07
Jun

Get In and Out Easily

“It’s a dangerous business, Frodo, going out your door. You step onto the road, and if you don’t keep your feet, there’s no knowing where you might be swept off to.”
J.R.R. Tolkien

Your front door is a first impression, a gateway to and from the world. As we age however, going through that gateway gets more difficult. We’re less mobile. Heavy front doors, crumbling stone steps, poor lighting, no handrails and long uneven driveways can pose serious problems. Even in summer, crossing the front entryway can be as dangerous as a sheet of ice. Accidents are common. Six out of every ten falls happen at home. But most of us want to stay in our home. Assisted living places are so expensive and impersonal. If you want to age in place, changes are vital. Improving the safety of an entryway takes some visionary planning and the decisions you make today will positively impact your life for years. So now is the time to plan and if you live in Washington, DC, Northern Virginia and Maryland area call Glickman/ Design Remodel Build.

Safety is personal for us
Universal Design is an important concept to keep in mind as you plan to age in place.
At Glickman it’s something we have created and implemented to keep people safe for over 40 years. More accessibility and safer access started within our own family. That’s why our primary goal of Universal Design is accessibility for everyone. From entryway to attic every Glickman remodel will be usable, safe and comfortable for people who want to age in place and for those with disabilities.

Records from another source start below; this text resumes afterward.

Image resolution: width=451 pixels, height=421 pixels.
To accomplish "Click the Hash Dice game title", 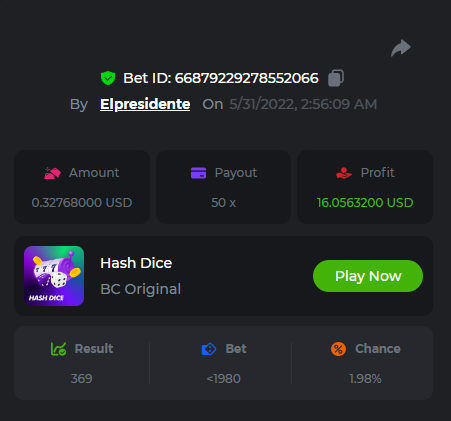I will [x=136, y=263].
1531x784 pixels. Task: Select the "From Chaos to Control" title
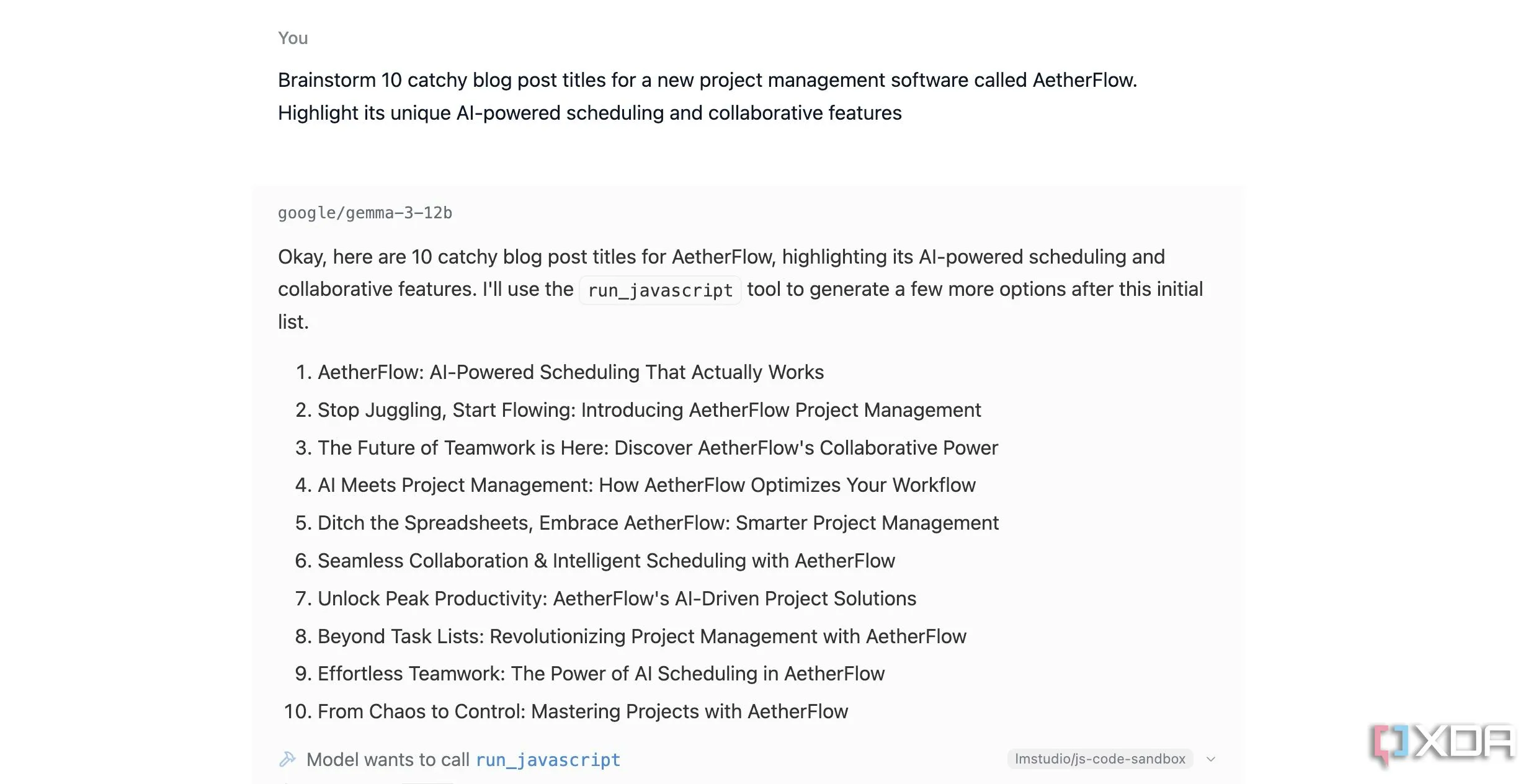coord(582,711)
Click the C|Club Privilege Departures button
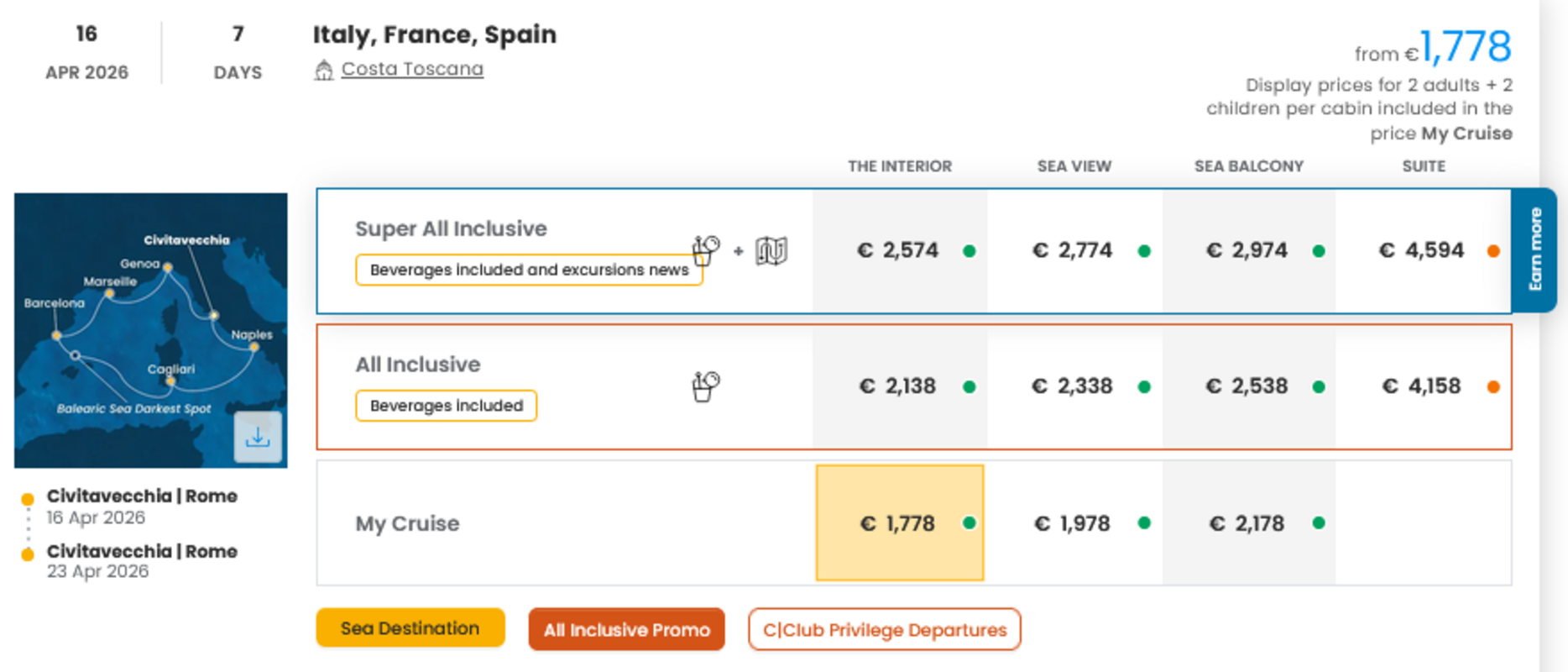 (x=884, y=630)
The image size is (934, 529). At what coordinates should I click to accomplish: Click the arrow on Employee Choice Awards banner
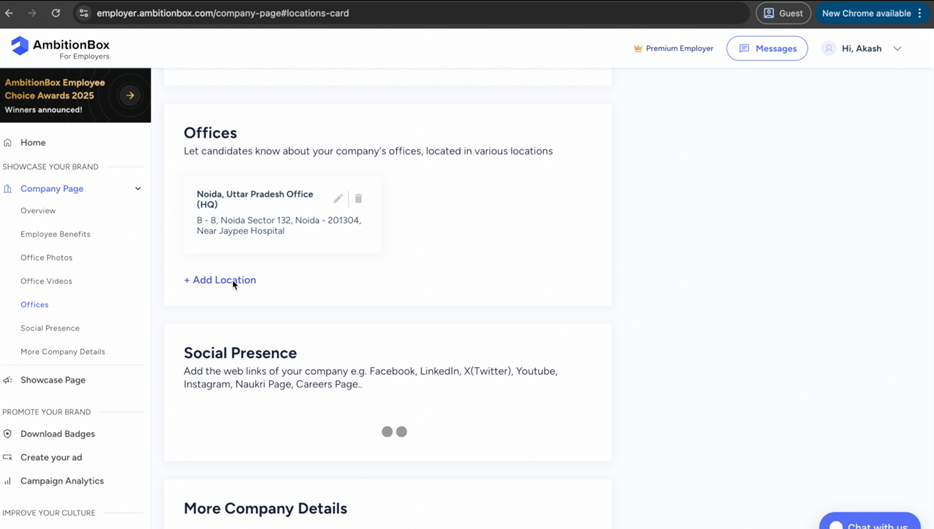pyautogui.click(x=130, y=96)
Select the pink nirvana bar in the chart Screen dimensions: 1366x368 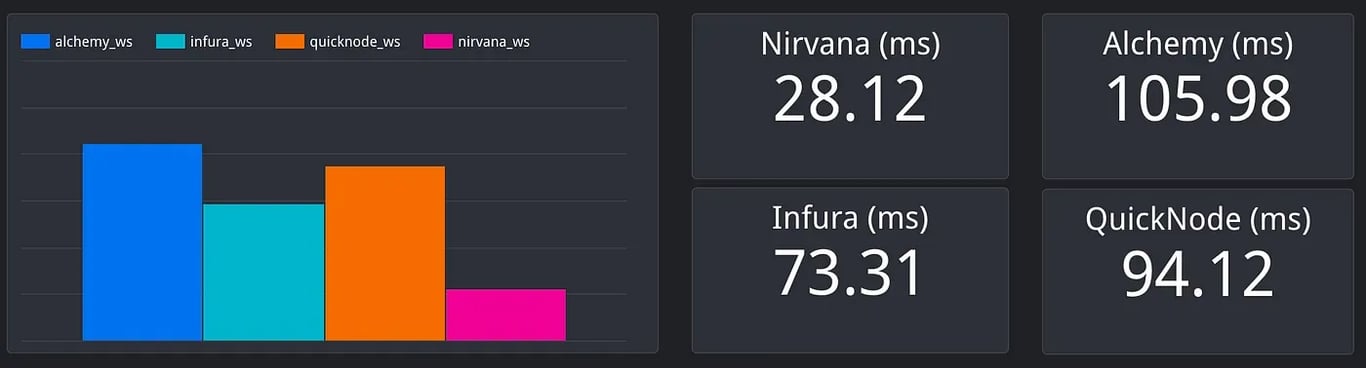[x=506, y=315]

No-threshold and widened doorways and accessible egress ramps designed and built by Glickman

Making entryways accessible
The best way to start is at the beginning with the front door and entryway. The Glickman experts will sit with you and get into the fine details to fit your particular home. But here are some universal necessities: Ideally at least one of the entryways should be completely covered without steps. Widen doorways and hallways to accommodate wheelchairs. You will need to plan for a ramp. Throw rugs in the entryway should be discarded other rugs must to be fastened down. Prevent tripping by keep the entryway clear on objects. Secure electrical cords to the wall. Replace doorknobs with levers. Lower the doorbell to accommodate people with difficulty in raising their arms. Extensive accessibility modifications to the entryway include replacing tile flooring with vinyl or hardwood.

A bigger step for steps
Steps pose a risk of tripping or falling, but they are especially dangerous to seniors. Steps should be widened to at least three feet. All stairs should have handrails on both sides. Handrails should extend beyond the bottom and top of the stairs to provide solid footing for their entire length. Handrails should also be round so they’re easy to grip. A wheelchair ramp is one the most effective ways of improving accessibility. Ramps work for people who are actually confined to a wheelchair and those who simply need a less stressful way of leaving and entering the home. A few changes, working with the careful planners at Glickman and your entryway will be welcoming and safe for years.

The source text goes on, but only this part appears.